## Passage shown
Hi all,
I have a 6 nodes production cluster with 1.5 TiB load (RF=3) and a
single-node DC dedicated as a "remote disaster recovery copy" 2.7 TiB.
Doing repairs only on the production cluster takes a semi-decent time
(24h for the biggest keyspace, which takes 90% of the space), but by
doing repair across the two DCs takes forever, and segments often fail
even if I increased Reaper segment time limit to 2h.
In trying to debug the issue, I noticed that "compactionstats -H" on the
DR node shows huge (and very very slow) validations:
compaction completed total unit progress
Validation 2.78 GiB 8.11 GiB bytes 34.33%
Validation 0 bytes 2.67 TiB bytes 0.00%
Validation 1.7 TiB 2.43 TiB bytes 69.75%
Validation 124.26 GiB 2.67 TiB bytes 4.55%
Validation 536.67 GiB 2.67 TiB bytes 19.63%
Such validations take a few hours to complete, and as far as I
understood segment repair always fails on the first try do to those, and
only has success after a few tries when the original validation executed
in the first try has ended.
My question is this: is it normal to have to validate all of the
keyspace content on each segment's validation?
Is the DB in a "strange" state?
Would it be useful to issue a "rebuild" on that node, in order to send
all missing data anyways, and this skipping the lenghty validations?
thanks!
--
Lapo Luchini
l...@lapo.it

## Data
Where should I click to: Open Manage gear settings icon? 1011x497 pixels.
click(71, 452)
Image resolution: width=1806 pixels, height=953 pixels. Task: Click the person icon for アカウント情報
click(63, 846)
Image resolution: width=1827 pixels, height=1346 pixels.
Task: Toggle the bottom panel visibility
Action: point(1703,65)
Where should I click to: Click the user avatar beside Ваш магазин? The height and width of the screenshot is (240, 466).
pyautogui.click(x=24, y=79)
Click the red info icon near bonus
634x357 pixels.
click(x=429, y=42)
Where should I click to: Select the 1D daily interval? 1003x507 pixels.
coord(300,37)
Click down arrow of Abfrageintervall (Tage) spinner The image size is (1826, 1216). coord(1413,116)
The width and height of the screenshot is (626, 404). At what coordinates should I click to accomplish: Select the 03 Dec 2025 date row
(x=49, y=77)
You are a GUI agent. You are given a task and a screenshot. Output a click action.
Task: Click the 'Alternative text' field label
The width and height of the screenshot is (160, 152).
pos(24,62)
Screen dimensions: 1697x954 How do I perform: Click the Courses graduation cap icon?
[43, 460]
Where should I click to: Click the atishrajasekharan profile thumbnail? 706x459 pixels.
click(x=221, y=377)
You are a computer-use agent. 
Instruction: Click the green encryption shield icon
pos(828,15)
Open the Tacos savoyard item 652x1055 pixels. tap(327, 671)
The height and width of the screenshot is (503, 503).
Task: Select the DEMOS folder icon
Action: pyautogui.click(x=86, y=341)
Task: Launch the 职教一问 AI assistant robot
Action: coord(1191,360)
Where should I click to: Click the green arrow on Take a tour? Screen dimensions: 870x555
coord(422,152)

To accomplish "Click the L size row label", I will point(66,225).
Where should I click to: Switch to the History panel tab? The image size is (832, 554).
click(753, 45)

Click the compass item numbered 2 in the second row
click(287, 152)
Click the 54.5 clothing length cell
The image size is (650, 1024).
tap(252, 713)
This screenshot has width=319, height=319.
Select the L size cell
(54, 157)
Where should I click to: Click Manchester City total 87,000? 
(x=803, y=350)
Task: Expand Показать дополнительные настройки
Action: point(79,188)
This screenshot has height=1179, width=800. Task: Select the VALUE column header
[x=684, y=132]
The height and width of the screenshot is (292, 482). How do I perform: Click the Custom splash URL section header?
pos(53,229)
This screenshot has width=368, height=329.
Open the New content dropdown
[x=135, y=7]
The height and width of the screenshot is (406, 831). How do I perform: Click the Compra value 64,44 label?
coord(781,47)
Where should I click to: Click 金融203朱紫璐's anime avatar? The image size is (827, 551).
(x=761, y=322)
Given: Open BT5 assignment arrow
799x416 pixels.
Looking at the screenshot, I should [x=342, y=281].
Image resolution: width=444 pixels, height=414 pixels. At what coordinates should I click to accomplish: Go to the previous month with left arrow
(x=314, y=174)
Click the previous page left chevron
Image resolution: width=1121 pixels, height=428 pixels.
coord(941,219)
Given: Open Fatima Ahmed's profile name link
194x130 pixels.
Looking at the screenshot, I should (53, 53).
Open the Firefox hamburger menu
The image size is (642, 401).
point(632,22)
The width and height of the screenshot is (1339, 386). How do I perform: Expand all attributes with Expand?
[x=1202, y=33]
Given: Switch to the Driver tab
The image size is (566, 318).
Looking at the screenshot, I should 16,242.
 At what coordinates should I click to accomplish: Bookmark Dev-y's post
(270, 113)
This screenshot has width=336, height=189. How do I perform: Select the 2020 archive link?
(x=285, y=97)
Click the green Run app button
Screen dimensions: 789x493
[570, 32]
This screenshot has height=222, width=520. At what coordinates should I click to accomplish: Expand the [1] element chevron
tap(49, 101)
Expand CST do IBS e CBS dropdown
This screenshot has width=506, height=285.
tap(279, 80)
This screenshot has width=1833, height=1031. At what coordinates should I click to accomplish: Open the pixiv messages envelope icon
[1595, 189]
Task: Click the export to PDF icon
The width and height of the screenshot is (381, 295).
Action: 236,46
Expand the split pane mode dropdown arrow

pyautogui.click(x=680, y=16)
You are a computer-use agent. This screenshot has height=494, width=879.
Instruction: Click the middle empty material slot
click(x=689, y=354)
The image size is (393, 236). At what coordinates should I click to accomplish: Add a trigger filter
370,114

## Short task
Answer these questions about the repair post:
1. How many nodes does the production cluster have?
2. To what value was the Reaper segment time limit raised?
3. Which command showed the validations on the DR node?
The rows have nothing to do with this.

## Solution below
1. 6
2. 2h
3. "compactionstats -H"